Debts due the United States or a state.-It was held under the act of 1867 that the United States was entitled to priority of payment without regard to the form of the indebtedness, and was entitled to priority although it does not prove its claim. It need not exhaust the collaterals held by it before claiming priority of payment out of a bankrupt's estate. It may file a bill in a circuit court to obtain payment out of a trust fund held by a trustee, appointed in proceedings in bankruptcy. (Lewis, Trustee, v. United States, 14 N. B. R. 64; 92 U. S. 618.) Its claim against a bankrupt to recover as a penalty the value of goods imported and entered contrary to law is a provable debt against the estate. (Barnes, Ass., v. United States, 12 N. B. R. 526; 21 Int. Rev. Rec. 212; 1 N. Y. Weekly Dig. 177; Fed. Cas. 1023.) It was also held that a state need not prove its claim in bankruptcy to recover taxes due it on property of the bankrupt, and the bankrupt law cannot compel proof of such claim, nor sell the property so subject free from the tax lien. (Stokes v. State of Georgia, 9 N. B. R. 191.) The state is the creditor where the bond is payable to the people of the state, though the moneys collected are to be turned into the treasury of a city thereof. (In re Chamberlain, 17 N. B. R. 50; 9 Ben. 149; Fed. Cas. 2580.) Where a bankrupt employs convicts from a state under a contract by the terms of which the state is to keep them under good discipline and at diligent labor, the damage sustained by the failure of the state to perform the stipulations should be deducted from the contract price in estimating the amount due the state. (In re Southwestern Car Co., 19 N. B. R. 404; Fed. Cas. 13192)

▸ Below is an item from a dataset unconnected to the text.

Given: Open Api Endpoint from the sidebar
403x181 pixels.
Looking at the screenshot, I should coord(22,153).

The warden of a state prison deposited money, coming into his hands as warden, in a bank upon the order of the directors, the account being kept in the name of "H. N. Smith, warden." The bank was put into bankruptcy, and the question arose as to whether the state could claim the money and so have priority over other creditors. The district court held that the state could claim, but the circuit court reversed that decision and held that the warden could prove his account as a general creditor. (In re Corn Exchange Bank, 15 N. B. R. 431; 7 Biss. 400; 9 Chi. Leg. News, 254; 4 Law & Eq. Rep. 29; 15 Alb. Law J. 351; Fed. Cas. 3242; reversing In re Corn Exchange Bank, 15 N. B. R. 216; Fed. Cas. 3243.)

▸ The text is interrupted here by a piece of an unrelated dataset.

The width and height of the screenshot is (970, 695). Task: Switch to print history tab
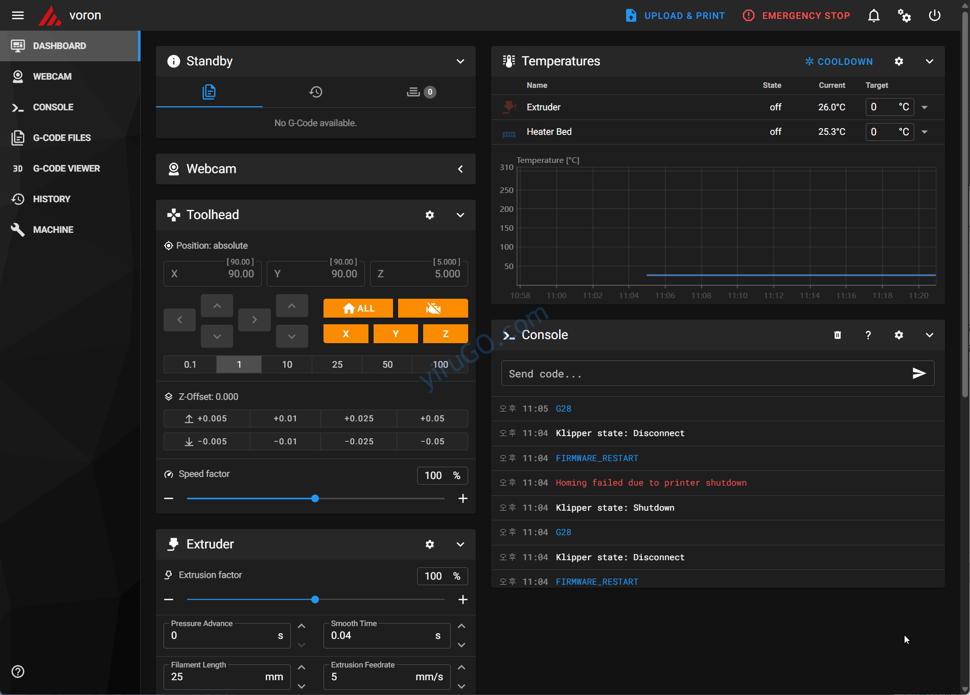pyautogui.click(x=316, y=92)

k. Claims which have been allowed may be reconsidered for cause and reallowed or rejected in whole or in part, according to the equities of the case, before but not after the estate has been closed.

Estates of bankrupts are to be closed by the court wherever it appears that they have been fully administered. (Sec. 2-8.) Claims shall not be proved against a bankrupt estate subsequent to one year after the adjudication; or, if they are liquidated by litigation, and the final judgment therein is rendered within thirty days before or after the expiration of such time, then within sixty days after the rendition of such judgment. (Sec. 57, n.) The right of creditors who have received dividends, or in whose favor final dividends have been declared, shall not be affected by the proof and allowance of claims subsequent to the date of such payment or declarations of dividends, etc. (Sec. 65, c.) Whenever a composition has been confirmed or discharge granted, and it is made to appear that fraud was practiced in procuring the same, it will be revoked or set aside. (Secs. 13, 15.)

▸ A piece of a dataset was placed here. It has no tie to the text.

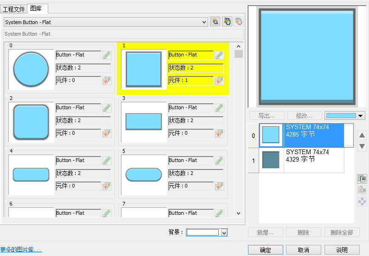Viewport: 369px width, 256px height.
Task: Click the add new library icon
Action: 227,22

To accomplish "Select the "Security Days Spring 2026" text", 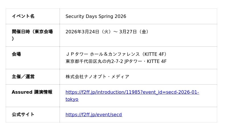I will [x=96, y=17].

The reconsideration of allowed claims.-The moving party is entitled to open and close on the hearing of a motion to expunge a proof of claim. Where papers annexed to an answer to a petition to expunge proof are sought to be used as evidence, they must be proved in the usual manner, but the answer to the petition cannot be used as evidence. (Canby, Ass., v. McLear, 13 N. B. R. 22; Fed. Cas. 2378.) Where proof of a claim is objected to by the assignee, but upon re-examination is sustained, the creditor will, upon motion, be held entitled to interest at the rate allowed by the laws of the state. (In re Kitzinger et al., 19 N. B. R. 238; Fed. Cas. 862.) The proper mode of presenting to the court the question of the right of secured creditors, who have offered prima facie proofs of debt, to participate in a dividend and vote at a creditors' meeting, is by motion of the assignee to expunge the proofs of debt. (In re Jaycox and Green, 7 N. B. R. 303; 7 West. Jur. 18; Fed. Cas. 7240.) When he files a petition for a re-examination of a proof, the creditor need only offer himself for examination, and the assignee must introduce such opposing proof as he may have. (In re Robinson, 14 N. B. R. 130; 8 Ben. 406; Fed. Cas. 11938.) Proof of a claim will not be expunged on motion of the assignee on the ground that a trustee of a bankrupt corporation has made himself liable for its debts by a false report, as the assignee does not represent the other creditors in their right to proceed against the trustee, and cannot exclude him from a share in the assets. (Bris tol, Ass., v. Sanford, 13 N. B. R. 78; 12 Blatch. 341; Fed. Cas. 1893.)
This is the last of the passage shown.